**Your task:** Show each line in the entries below that contains the string "Open". Only matches with the same capitalization count.

**Data for this task:**
——

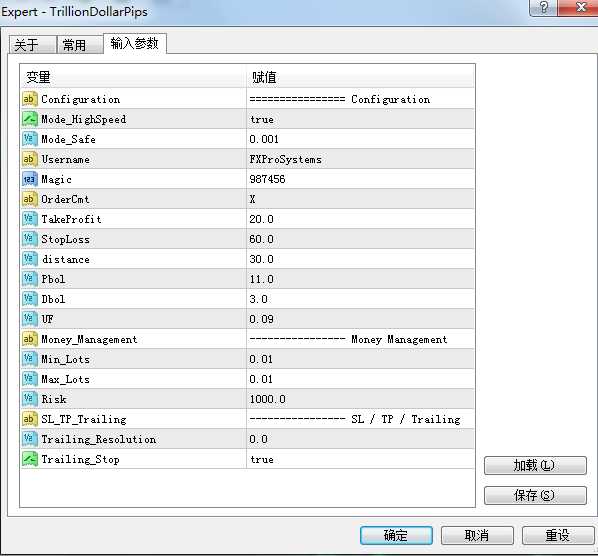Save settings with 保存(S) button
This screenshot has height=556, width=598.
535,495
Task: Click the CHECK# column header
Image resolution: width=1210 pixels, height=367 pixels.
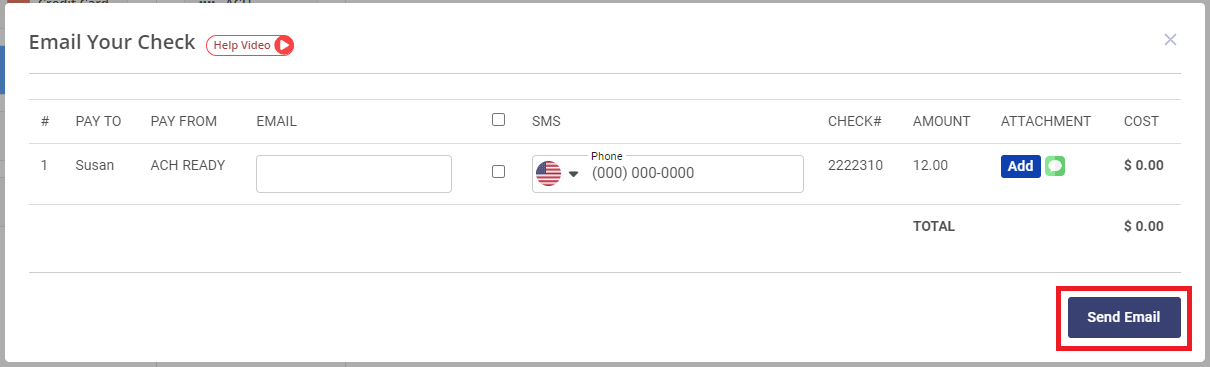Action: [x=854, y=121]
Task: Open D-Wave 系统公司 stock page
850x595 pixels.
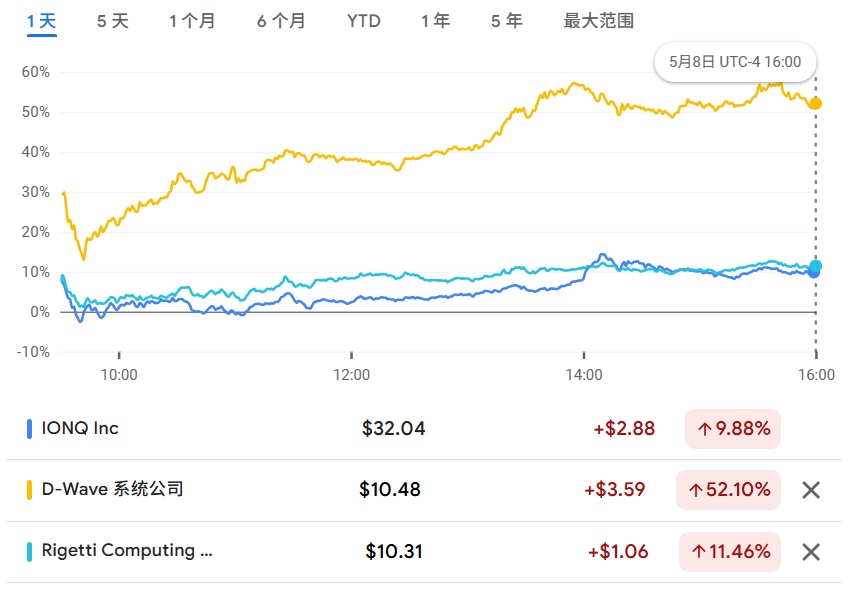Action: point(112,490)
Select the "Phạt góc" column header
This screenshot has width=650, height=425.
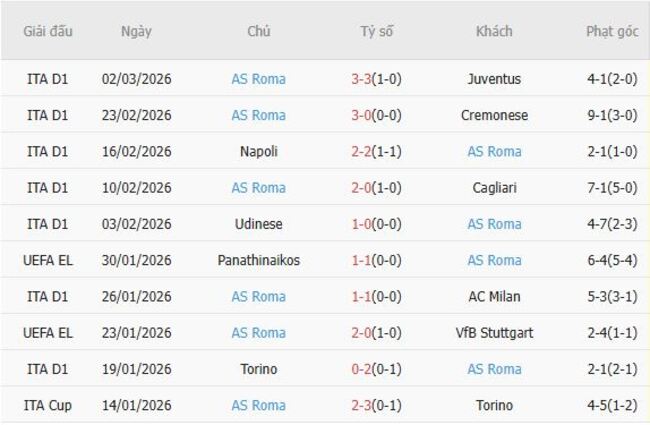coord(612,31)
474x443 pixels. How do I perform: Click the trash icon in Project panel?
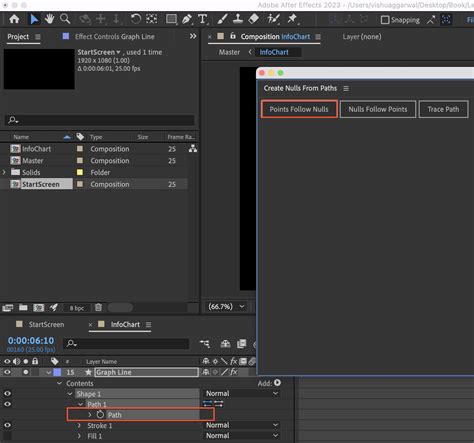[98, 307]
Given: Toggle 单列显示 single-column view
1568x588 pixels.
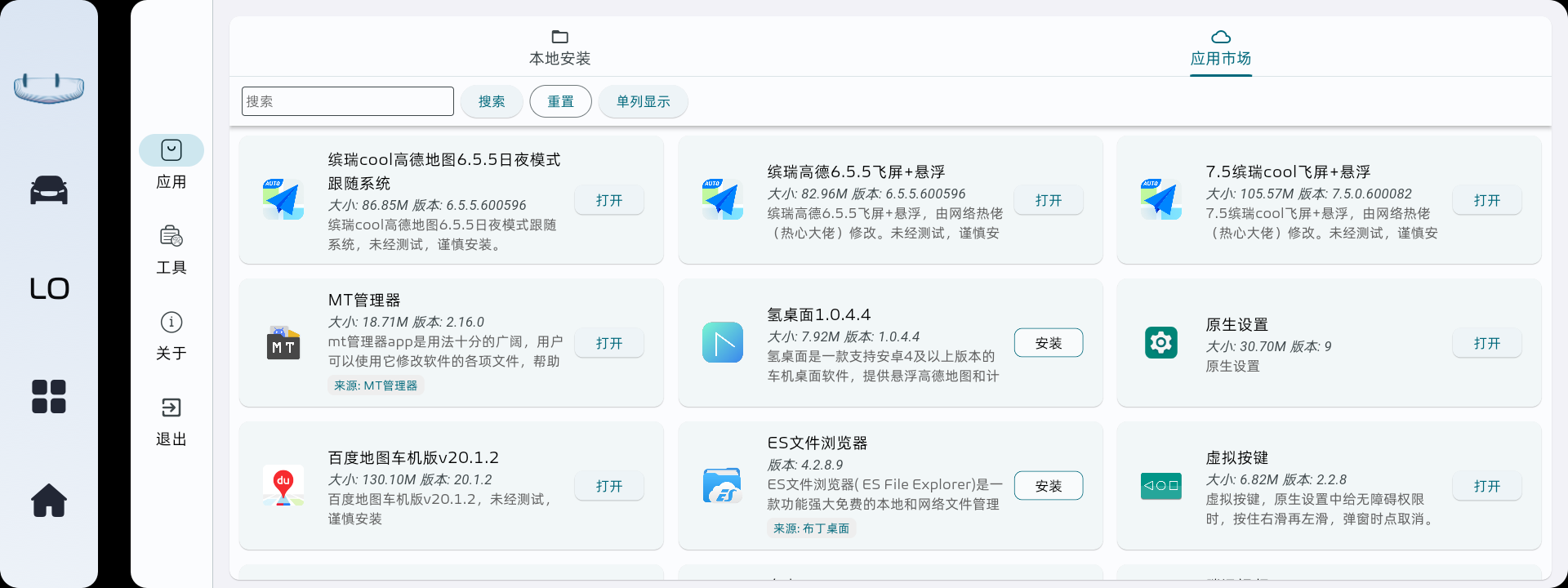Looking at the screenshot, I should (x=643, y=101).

——

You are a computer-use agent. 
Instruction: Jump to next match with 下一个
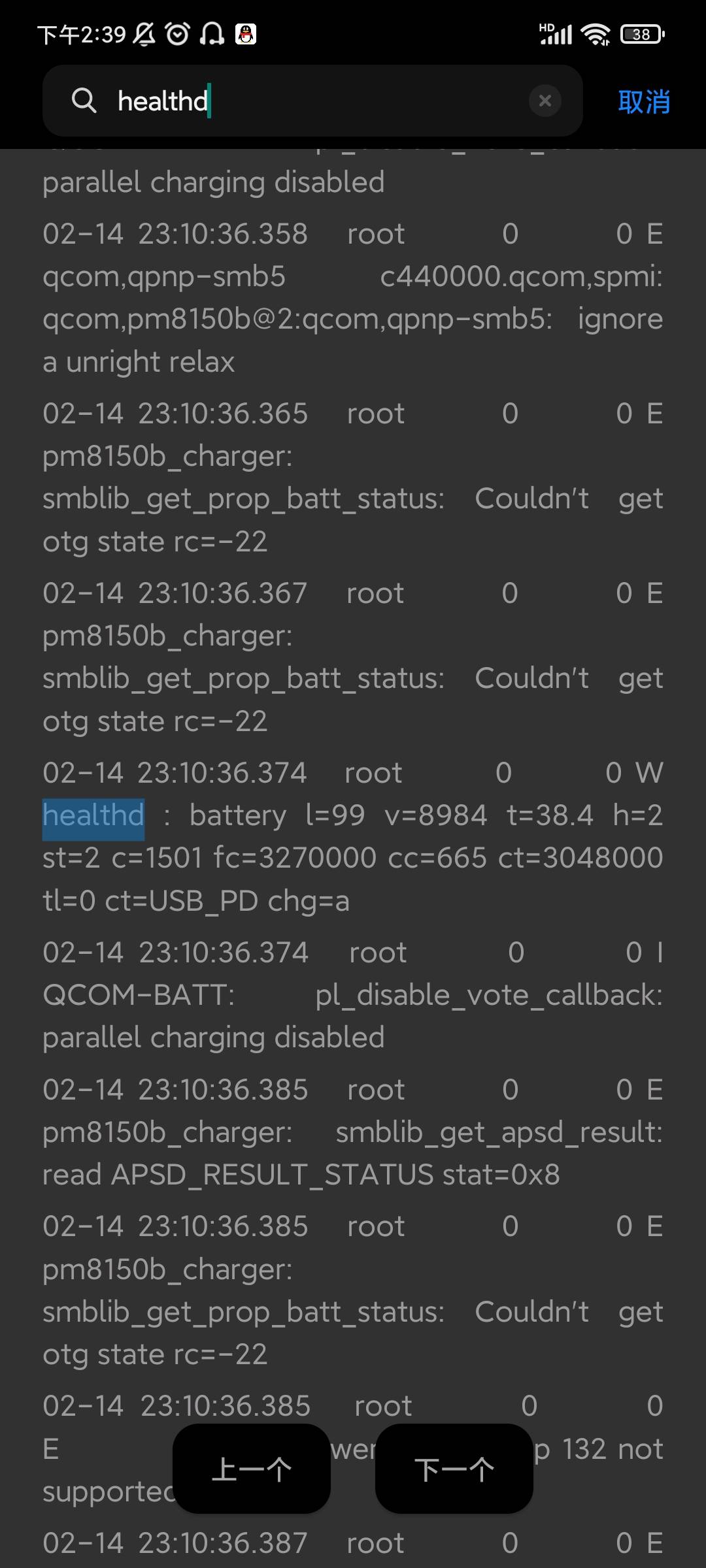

——

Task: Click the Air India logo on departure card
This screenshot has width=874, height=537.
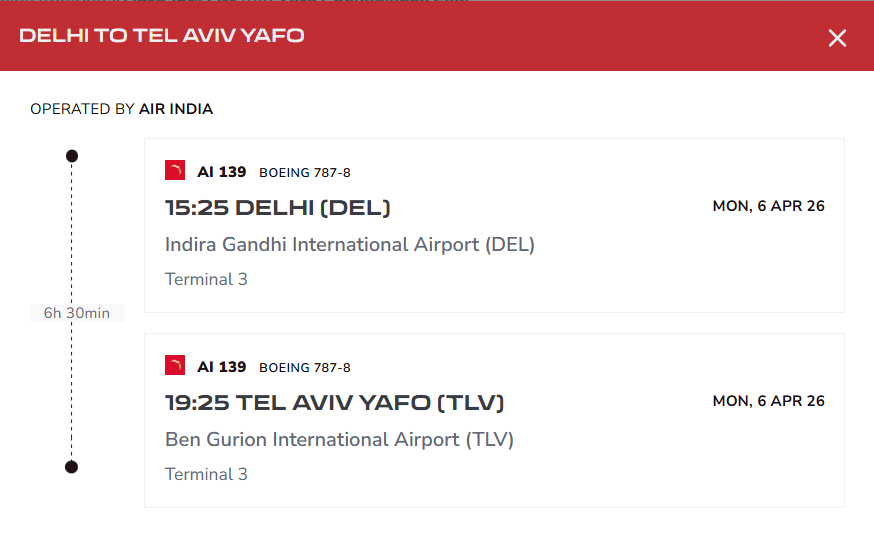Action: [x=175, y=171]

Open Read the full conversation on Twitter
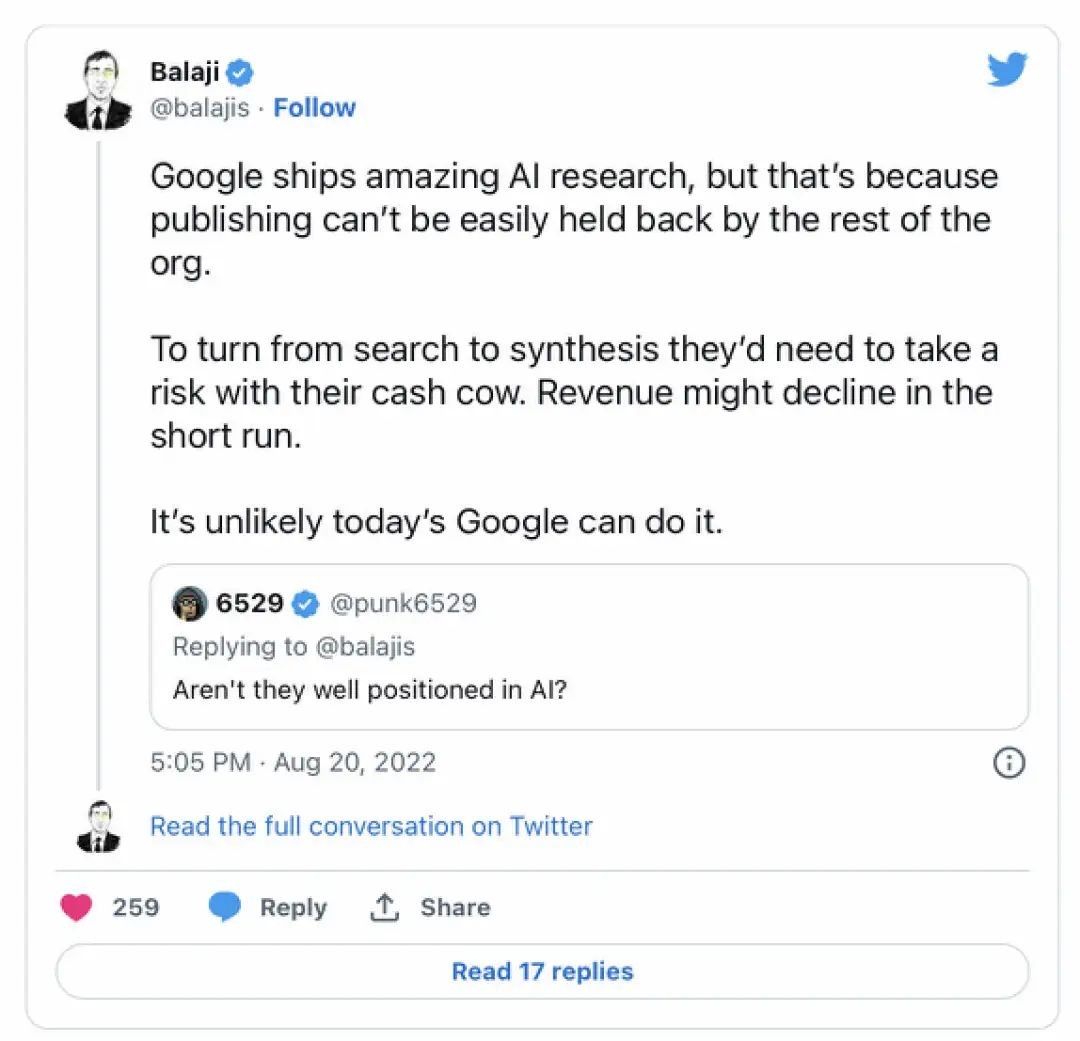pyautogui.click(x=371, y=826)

——

**Answer for this exercise:**
Task: Open D-Wave 系统公司 stock page
Open Read the full conversation on Twitter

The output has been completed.